I don’t want to draw this out so here’s what happened: Over the Christmas break I had a doctor examine the lump, I had an ultrasound to see the lump, and I had a biopsy to remove and evaluate the lump. Thank God for family, friends – and my new favorite drink: Saint Germain with pink grapefruit juice, a whisper of gin, a splash of grenadine and lots of ice – I somehow survived the over two weeks it took to get the results. Whatever it was under my armpit was benign. (And I am not going to apologize for drinking alcohol, although I fully appreciate it is not good for me – but if anyone ever needed a bit of liquid courage, I did!)

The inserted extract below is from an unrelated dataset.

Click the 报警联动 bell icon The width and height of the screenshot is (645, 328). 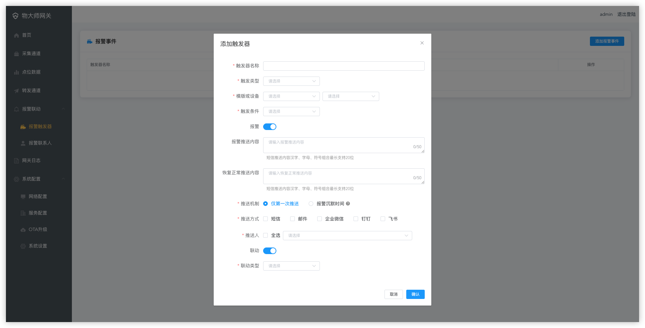point(16,109)
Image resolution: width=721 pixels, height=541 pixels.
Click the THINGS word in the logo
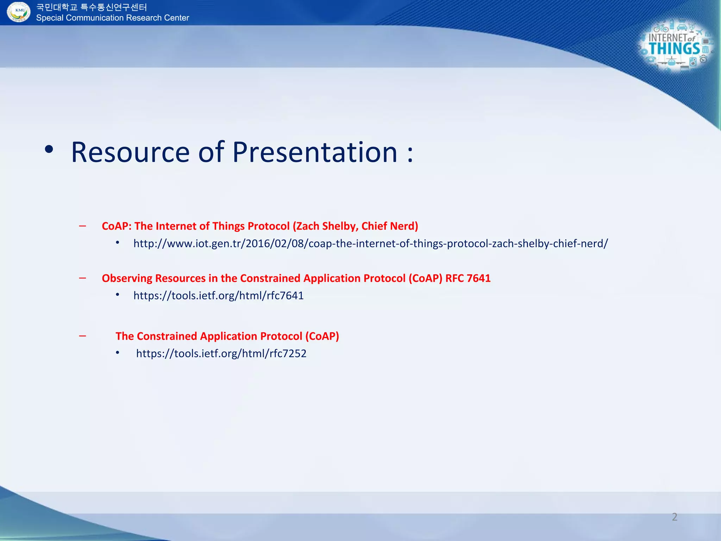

Throughout this most recent drama I once again tried to prepare myself for bad news, and I realized something. I’m really, really, really tired of bad news. Not just for myself but for all of us. And I’m also feeling what I assume is survivor’s remorse because I know exactly how fortunate I am – I also know not everyone gets the phone call I was lucky enough to receive.
Before I learned the biopsy results, I realized that sometime during those stressful weeks I had started talking to myself out loud, and it wasn’t because I was drinking. I was so sick of worrying, and so tired of feeling like Debbie Downer (really, just how much does a friend or loved one want to hear?) that I would catch myself saying things to the only audience on hand (that would be me) like “There’s no use worrying about it, you big goofball. Whatever is going to happen, is going to happen.” Luckily, at least up until this point, I was not answering myself.
I sang songs like Whenever I Feel Afraid. I recited Psalms. I looked at myself in the mirror and said “It’s okay, it’s okay.” I wondered if I was suffering from PTSD. Then I pretty much accepted that if I wasn’t there was definitely something wrong with me! Along with my new favorite drink, I think I’ve earned being a tad neurotic and anxious.
And throughout this whole process I acquired just a smidgen of wisdom about learning how to accept what is whether we want to or not. I am now actively working on ways to learn how to stop worrying so much and to let go of fear (again, there is no alcohol involved!) That is probably not an easy thing for most of us – but I think it’s particularly difficult for anyone who keeps butting heads with a potentially deadly unknown.
I promise next month I will share something uplifting – something funny – something interesting. I promise. I am also determined that for the time being, the most ominous thing I will look for during my showers is a bar of soap.
So, you can take this bit of relieved rambling for what it is – just that – or you can cut to probably the very most important thing I shared. The recipe for a really, really good drink!